Harry thought a moment. “Right. Ever notice if you haven’t lived through an event yourself, you might pay attention but it doesn’t emotionally affect you too much? The people who remember it will be remembering where they were at the time. I’m glad we were born later.”
“Richard Neville was born today in 1428.” Susan held the hand rest as Harry turned right. “Speaking of dates, I’ve always been fascinated by the War of the Roses, and Neville was a brilliant man. I love Philippa Gregory’s books.”
“I think the world does.” Harry slowed on the country road although it was paved. “Some people have the knack of making history come to life. Academics are snotty about historical fiction. I think it’s a great way to learn.”
“You went to Smith. You aren’t an academic but you certainly received the best education.” Susan said this admiringly.
“Did. I’m hoping over time I will get to know Marvella Larson better. She knows more than any of us and I really love the Virginia Museum of Fine Arts.” She pointed to her right. “Don’t you wish Cloverfields still stood? That was the site of the main house.”
“I do. We’re luckier than many other states. Virginia has preserved so much of her heritage,” Susan agreed.
“Because we were too poor to tear buildings down at the end of the nineteenth century and for most of the twentieth when everyone put up big glass blocks. Most of that stuff is ugly as a mud fence.”
They both laughed.
“Speaking of Cloverfields, do you have your chit underneath your sweater?”
“Do.” Harry pulled up the brass piece on the box chain. “I wonder who wore this. I wonder about their life and who wore Number Five and Liz’s Number Seven? It makes it real. I like to touch things from the past.”
“That’s what got MaryJo and Panto into all that tribal stuff. How long have people been wearing those skins, dancing, singing? Plus MaryJo sent away for the DNA testing, which she declares proves she has twenty-seven percent tribal blood. At least she’s shut up about it finally. Remember when she’d constantly bring it up?”
“Yeah.” Harry stopped at the crest of the hill at the back of Cloverfields. They looked toward the ravines where the bridges had been built, although you couldn’t see down into the ravines. They were too far away.
“Sometimes, late afternoon, I like to sit with Grandmother and Mother at Big Rawly, look over the fields. Think of footsteps down the hall over the centuries.”

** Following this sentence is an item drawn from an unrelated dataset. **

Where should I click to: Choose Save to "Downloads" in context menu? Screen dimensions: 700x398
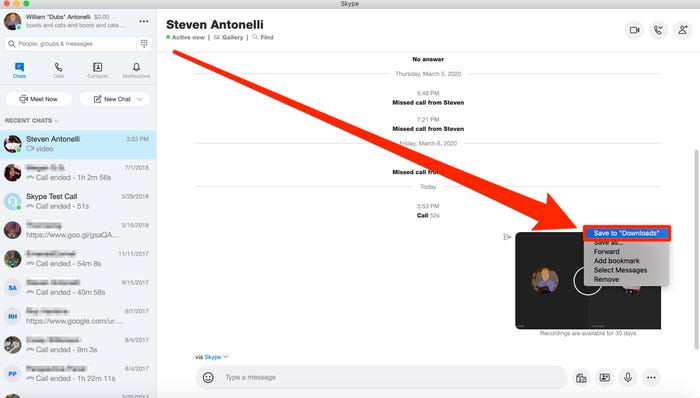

“That place is so beautiful and isn’t it odd that Big Rawly survived but Cloverfields didn’t? The Garths were supposed to be so highly intelligent but Fate doesn’t always play favorites.”
“Apparently not.” Susan stared at the sky, long afternoon rays softening everything as Harry turned, drove over a cut hayfield stopping near the site of the old main house.
As they sat there, a brand-new truck barreled up from the slope to the ravine. Both women watched this $60,000 Ford F-250 diesel rumble by, hesitate as the driver beheld the Volvo near the house site, then move faster, speeding away.
“Isn’t that Panto?” Susan inquired.
“Sure is. He must be making the bucks to buy that new big-ass truck.”
They sat silently for a time.
“I’m going to follow him.” Harry put down her window. “Hear that?”
“Loud.”
“Sounds like he has a glass pack under there but Panto isn’t exactly the hot rod type. That’s the true sound of that beast of an engine.”
“So what?”
“When I stood at the top of the ridge, shooting at whoever shot at me, I heard a truck start up. That’s how loud the exhaust note was.”
“Harry, this can’t be the only truck in the county that sounds like that,” Susan chided her.
“No and yes.” She turned to Susan. “Something’s wrong. Where did Panto get that kind of money? He’s a lawyer who represents tribes. He’s not representing Altria or Anthem. You get the idea. Something is wrong. Plus he knows me. I think whoever shot at me knows me. I’m going to follow him.”
“Harry, you’re nuts, number one. Number two, this Volvo station wagon isn’t exactly inconspicuous.”